How a single book becomes a living

Almost no one earns a full-time income from one book. The authors who do well publish prolifically: a tight series in a defined niche, a steady release cadence that keeps the backlist visible, and read-through where a new release pulls sales of every earlier title. Kindle Unlimited page-reads (not counted in these estimates) add a second income stream on top of unit sales. Stacking many modest per-title figures across a deep backlist is how a self-published author reaches the income levels in Amazon's own author-earnings milestones below.

Methodology

Grain. One row per title, not per author. The figures here describe what a typical title earns. A working self-published author usually publishes many titles, so per-author income is a stack of many of these per-title figures. We do not claim these are per-author household earnings.

Population. Active, likely-KDP titles (our self-published heuristic) with a live Best Sellers Rank, measured from the latest per-title snapshot. Titles without a current BSR are excluded.

Royalty estimate. Each title's monthly royalty is estimated from its BSR, price, and format using a BSR-to-sales model, then the median and quantiles (p25/p75/p90) are computed across all titles.
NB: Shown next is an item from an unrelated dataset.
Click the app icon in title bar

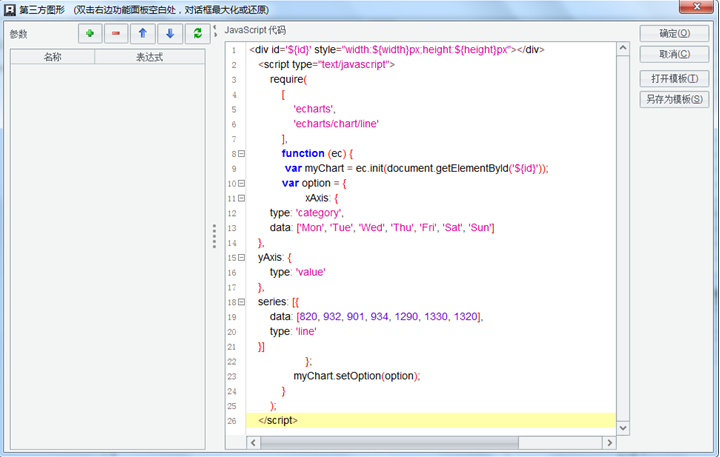10,9
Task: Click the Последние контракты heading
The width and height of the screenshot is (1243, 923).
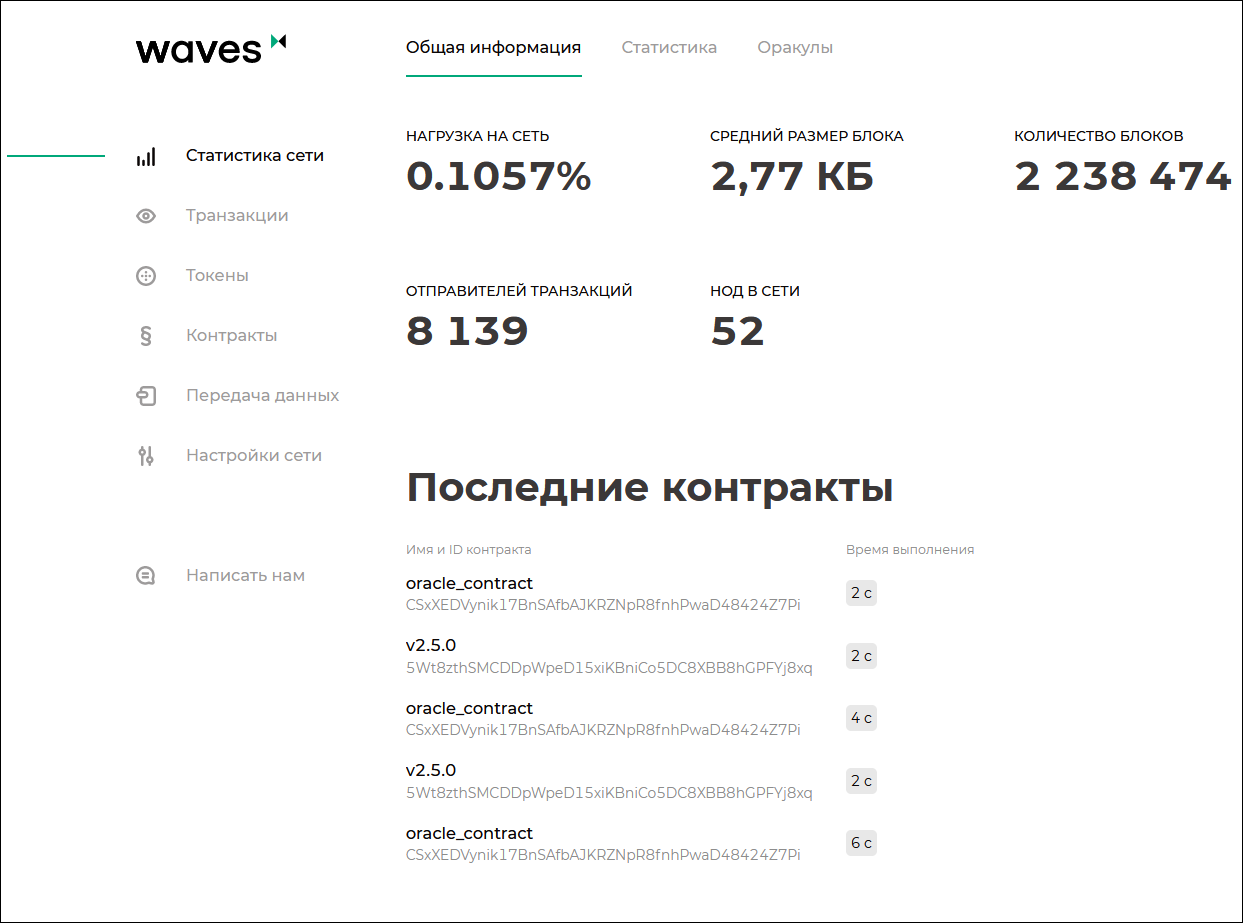Action: [651, 488]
BSR updates roughly hourly and does not map exactly to unit sales, so treat every figure as an order-of-magnitude estimate, typically within ±50%.

What's excluded. These estimates count unit-sale royalties only. They exclude Kindle Unlimited page-read income (the Global Fund / KENPC), advertising, promotions, and returns, all of which can move a real author's take materially in either direction.

Self-Published Author Earnings FAQ

How much do self-published authors make on Amazon?
Across the 84.1K active, likely-self-published titles we track with a live sales rank, the median title earns about $20 per month in estimated royalties. The distribution is steeply skewed: roughly 34% of titles earn under $10/month while only 4.3% clear $1,000/month. This is per-title income, not per-author household income — many full-time indie authors earn a living by stacking income across a large backlist of titles.
How much can you make per book on KDP?
Per-book earnings vary enormously with sales rank, price, and format. In our data the typical (median) title earns $20/month, the 75th-percentile title earns $66/month, and the 90th-percentile title earns $236/month. A single book is rarely a full income; most authors who go full-time publish many titles in a tight niche and series.
Do self-published authors actually make money?
Most titles make some money but not much: the median is modest and the bulk of the catalog sits in the long tail under $100/month. The money is concentrated at the top — about 4.3% of titles earn over $1,000/month and roughly 1.1% earn over $5,000/month. Authors who treat it as a business (prolific publishing, series, ads, and Kindle Unlimited page-reads) are far likelier to land in that top slice.
What is a realistic self-publishing income?
A realistic expectation for a single first book is a few dollars to a few tens of dollars per month, not a salary. A realistic path to a meaningful income is a backlist: publishing consistently in a defined niche, building a series readers binge, and compounding sales across many titles over a few years. The top earners on Amazon's own milestones (2,000+ authors over $100K/year) are a small minority who did exactly that.
Where does this earnings data come from?
Every figure is computed from our own first-party books database. For each active, likely-self-published title with a live Best Sellers Rank, we estimate monthly royalties from the book's BSR, price, and format using a BSR-to-sales model, then take the median and the percentile distribution across all titles. These are order-of-magnitude estimates (typically within ±50%) and exclude Kindle Unlimited page-read income, advertising, and promotions.